*** INPUT MATERIAL

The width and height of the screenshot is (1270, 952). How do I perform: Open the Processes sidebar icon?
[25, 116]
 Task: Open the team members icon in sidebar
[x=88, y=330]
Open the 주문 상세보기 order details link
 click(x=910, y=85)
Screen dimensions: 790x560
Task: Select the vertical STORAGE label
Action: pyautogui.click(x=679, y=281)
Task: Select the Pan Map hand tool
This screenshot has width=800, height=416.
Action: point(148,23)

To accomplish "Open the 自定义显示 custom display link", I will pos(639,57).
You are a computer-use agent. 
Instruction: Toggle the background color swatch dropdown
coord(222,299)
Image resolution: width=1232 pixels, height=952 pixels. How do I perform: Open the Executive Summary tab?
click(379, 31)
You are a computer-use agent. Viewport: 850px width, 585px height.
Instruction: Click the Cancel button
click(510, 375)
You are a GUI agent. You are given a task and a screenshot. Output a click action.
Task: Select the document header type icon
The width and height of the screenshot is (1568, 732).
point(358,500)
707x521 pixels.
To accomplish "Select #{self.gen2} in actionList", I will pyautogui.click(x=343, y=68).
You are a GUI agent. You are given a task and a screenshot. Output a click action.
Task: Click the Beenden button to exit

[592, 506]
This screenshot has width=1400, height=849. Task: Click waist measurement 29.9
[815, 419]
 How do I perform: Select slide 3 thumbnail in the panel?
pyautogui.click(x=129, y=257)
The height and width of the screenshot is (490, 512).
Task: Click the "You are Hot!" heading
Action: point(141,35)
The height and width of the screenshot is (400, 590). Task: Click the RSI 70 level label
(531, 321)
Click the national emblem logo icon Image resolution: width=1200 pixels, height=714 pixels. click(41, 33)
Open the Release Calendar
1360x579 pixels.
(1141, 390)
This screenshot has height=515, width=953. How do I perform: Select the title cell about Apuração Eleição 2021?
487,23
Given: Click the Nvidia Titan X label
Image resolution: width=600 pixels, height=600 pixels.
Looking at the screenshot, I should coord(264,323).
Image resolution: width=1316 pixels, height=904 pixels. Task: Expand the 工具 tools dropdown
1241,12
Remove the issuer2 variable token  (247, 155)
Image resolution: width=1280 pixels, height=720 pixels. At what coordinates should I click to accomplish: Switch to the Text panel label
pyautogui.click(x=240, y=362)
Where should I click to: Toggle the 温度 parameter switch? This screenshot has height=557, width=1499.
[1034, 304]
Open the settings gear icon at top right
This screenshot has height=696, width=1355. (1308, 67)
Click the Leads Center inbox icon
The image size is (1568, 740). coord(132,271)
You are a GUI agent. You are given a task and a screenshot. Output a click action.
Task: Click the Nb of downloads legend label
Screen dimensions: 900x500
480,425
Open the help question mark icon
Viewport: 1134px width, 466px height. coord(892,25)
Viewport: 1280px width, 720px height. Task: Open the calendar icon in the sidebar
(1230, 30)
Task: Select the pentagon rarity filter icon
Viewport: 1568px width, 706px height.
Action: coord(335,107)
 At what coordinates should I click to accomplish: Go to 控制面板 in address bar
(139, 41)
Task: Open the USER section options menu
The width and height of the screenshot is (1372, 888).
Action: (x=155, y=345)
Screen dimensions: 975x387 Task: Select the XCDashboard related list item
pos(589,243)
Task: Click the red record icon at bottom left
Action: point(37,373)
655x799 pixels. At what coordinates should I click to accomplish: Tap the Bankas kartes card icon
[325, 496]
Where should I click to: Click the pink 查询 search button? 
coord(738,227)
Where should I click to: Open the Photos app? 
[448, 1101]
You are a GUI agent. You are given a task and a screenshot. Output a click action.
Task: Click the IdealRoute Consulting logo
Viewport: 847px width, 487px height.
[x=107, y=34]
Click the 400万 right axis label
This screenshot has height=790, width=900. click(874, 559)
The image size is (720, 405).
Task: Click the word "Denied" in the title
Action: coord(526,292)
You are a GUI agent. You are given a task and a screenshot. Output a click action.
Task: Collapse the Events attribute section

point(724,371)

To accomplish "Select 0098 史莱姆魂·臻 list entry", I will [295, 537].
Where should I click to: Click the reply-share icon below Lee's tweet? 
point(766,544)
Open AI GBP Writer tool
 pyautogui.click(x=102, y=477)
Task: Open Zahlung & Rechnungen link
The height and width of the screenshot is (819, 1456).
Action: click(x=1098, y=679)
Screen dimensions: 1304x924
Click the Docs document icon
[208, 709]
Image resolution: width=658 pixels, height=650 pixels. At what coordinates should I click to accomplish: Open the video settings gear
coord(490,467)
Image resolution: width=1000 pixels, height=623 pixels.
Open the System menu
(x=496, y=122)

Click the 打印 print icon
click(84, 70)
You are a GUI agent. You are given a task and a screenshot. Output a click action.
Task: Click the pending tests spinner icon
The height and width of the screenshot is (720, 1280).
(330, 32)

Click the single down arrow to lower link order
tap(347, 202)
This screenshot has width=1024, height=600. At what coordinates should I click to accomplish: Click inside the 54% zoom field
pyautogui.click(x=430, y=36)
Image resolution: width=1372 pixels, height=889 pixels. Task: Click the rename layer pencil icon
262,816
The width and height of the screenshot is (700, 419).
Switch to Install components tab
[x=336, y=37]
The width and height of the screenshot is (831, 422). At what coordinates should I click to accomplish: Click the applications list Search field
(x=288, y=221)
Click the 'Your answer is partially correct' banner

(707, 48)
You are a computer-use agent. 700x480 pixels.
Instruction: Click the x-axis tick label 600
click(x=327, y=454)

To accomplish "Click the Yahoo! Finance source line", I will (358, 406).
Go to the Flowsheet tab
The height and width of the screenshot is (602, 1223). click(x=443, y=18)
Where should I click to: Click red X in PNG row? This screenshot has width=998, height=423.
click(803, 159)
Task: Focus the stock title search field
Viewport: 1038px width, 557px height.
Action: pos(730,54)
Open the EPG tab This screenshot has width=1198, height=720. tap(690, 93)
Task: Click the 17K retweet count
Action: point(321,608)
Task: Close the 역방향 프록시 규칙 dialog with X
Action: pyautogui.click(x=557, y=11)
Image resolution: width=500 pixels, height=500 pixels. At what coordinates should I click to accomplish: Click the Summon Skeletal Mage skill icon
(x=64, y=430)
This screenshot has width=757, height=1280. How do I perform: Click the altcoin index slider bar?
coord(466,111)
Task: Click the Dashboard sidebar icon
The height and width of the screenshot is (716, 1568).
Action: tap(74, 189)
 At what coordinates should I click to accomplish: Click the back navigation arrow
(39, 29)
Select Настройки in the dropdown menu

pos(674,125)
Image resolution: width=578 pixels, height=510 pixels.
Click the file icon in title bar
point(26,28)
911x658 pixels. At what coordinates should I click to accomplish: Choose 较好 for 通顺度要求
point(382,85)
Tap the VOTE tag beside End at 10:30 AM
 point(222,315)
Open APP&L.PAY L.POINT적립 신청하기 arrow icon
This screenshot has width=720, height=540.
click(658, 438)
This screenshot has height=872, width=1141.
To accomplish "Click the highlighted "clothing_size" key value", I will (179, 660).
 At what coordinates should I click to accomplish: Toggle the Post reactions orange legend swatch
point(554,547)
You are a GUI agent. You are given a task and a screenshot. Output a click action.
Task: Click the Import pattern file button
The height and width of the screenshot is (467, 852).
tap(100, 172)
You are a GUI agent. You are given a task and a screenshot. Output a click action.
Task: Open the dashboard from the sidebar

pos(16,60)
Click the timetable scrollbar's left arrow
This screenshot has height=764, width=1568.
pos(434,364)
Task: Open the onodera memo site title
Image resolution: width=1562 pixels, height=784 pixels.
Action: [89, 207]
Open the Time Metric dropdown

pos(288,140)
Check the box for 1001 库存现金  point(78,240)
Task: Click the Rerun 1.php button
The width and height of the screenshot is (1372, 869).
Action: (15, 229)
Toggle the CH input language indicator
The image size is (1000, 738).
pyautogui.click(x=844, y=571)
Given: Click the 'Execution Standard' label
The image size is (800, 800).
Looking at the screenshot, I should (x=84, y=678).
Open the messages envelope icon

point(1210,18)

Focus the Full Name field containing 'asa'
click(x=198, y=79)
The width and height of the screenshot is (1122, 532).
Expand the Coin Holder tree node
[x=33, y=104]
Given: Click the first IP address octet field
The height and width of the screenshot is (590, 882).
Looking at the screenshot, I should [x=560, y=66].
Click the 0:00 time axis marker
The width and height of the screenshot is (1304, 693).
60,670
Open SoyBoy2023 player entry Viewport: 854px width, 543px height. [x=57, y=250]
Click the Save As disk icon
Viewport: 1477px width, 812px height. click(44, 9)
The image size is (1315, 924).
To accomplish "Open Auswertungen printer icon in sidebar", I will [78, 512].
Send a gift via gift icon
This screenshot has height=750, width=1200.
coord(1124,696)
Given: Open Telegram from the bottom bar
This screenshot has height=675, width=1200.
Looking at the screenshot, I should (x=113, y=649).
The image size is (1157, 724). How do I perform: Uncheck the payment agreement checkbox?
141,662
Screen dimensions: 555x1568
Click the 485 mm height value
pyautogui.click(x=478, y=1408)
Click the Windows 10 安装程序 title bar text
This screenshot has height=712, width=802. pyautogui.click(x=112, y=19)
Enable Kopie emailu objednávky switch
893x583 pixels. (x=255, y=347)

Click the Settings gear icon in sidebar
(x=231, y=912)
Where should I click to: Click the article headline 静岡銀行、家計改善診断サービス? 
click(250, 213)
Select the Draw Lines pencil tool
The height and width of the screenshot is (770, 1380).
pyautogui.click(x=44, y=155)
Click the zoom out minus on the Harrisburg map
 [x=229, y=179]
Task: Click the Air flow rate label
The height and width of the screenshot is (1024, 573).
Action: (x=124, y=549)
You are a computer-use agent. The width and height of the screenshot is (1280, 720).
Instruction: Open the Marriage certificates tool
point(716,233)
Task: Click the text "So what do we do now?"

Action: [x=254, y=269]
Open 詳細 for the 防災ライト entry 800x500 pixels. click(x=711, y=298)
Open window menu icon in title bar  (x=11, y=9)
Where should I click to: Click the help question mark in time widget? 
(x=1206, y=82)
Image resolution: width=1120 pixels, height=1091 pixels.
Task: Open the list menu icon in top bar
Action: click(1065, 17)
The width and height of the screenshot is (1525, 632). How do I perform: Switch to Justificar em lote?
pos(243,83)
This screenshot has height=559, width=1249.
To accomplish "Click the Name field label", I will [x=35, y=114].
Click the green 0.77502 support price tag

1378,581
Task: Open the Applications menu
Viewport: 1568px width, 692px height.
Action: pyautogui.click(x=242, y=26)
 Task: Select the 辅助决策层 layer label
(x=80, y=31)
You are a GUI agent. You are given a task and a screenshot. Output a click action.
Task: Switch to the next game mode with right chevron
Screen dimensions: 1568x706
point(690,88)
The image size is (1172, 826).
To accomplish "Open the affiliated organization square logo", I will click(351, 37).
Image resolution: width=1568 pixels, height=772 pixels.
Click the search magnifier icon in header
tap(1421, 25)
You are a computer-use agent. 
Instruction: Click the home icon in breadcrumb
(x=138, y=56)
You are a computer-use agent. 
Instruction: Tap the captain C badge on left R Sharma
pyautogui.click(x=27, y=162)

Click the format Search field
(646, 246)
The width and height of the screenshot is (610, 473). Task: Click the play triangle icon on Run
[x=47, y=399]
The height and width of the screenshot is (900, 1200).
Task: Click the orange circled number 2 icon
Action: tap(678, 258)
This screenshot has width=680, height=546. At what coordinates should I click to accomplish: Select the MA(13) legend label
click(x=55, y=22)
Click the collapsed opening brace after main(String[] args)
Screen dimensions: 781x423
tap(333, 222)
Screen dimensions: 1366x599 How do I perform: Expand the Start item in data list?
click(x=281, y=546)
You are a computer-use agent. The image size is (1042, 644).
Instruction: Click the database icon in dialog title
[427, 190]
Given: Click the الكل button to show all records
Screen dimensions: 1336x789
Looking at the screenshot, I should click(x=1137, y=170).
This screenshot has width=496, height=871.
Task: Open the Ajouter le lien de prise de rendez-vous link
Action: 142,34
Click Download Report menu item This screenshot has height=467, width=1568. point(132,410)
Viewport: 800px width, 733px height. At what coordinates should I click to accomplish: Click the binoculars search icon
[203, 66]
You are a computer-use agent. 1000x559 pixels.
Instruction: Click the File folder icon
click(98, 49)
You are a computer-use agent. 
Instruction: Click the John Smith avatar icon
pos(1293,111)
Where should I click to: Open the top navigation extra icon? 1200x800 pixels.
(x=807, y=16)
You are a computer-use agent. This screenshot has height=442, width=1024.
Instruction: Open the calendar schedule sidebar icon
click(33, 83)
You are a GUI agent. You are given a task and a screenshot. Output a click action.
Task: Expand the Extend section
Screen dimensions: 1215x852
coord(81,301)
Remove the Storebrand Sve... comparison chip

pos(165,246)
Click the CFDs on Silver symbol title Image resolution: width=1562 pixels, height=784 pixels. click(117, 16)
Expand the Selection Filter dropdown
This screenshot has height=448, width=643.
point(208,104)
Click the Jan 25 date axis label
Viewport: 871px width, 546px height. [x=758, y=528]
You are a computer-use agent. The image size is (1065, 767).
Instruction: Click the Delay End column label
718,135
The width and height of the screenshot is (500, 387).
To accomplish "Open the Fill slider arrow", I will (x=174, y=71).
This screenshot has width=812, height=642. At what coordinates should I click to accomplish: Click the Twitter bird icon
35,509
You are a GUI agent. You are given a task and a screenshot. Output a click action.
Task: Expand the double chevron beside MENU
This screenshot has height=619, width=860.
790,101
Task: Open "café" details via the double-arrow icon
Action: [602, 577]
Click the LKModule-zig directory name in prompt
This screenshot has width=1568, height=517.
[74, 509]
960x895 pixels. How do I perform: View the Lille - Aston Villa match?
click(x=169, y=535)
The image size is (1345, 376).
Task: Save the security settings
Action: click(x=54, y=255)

******

# TASK OBJECTIVE
What is the number of lines in the preceding entries that hold the string "chevron"? Give it alone.

# SOLUTION TO THE EXERCISE
2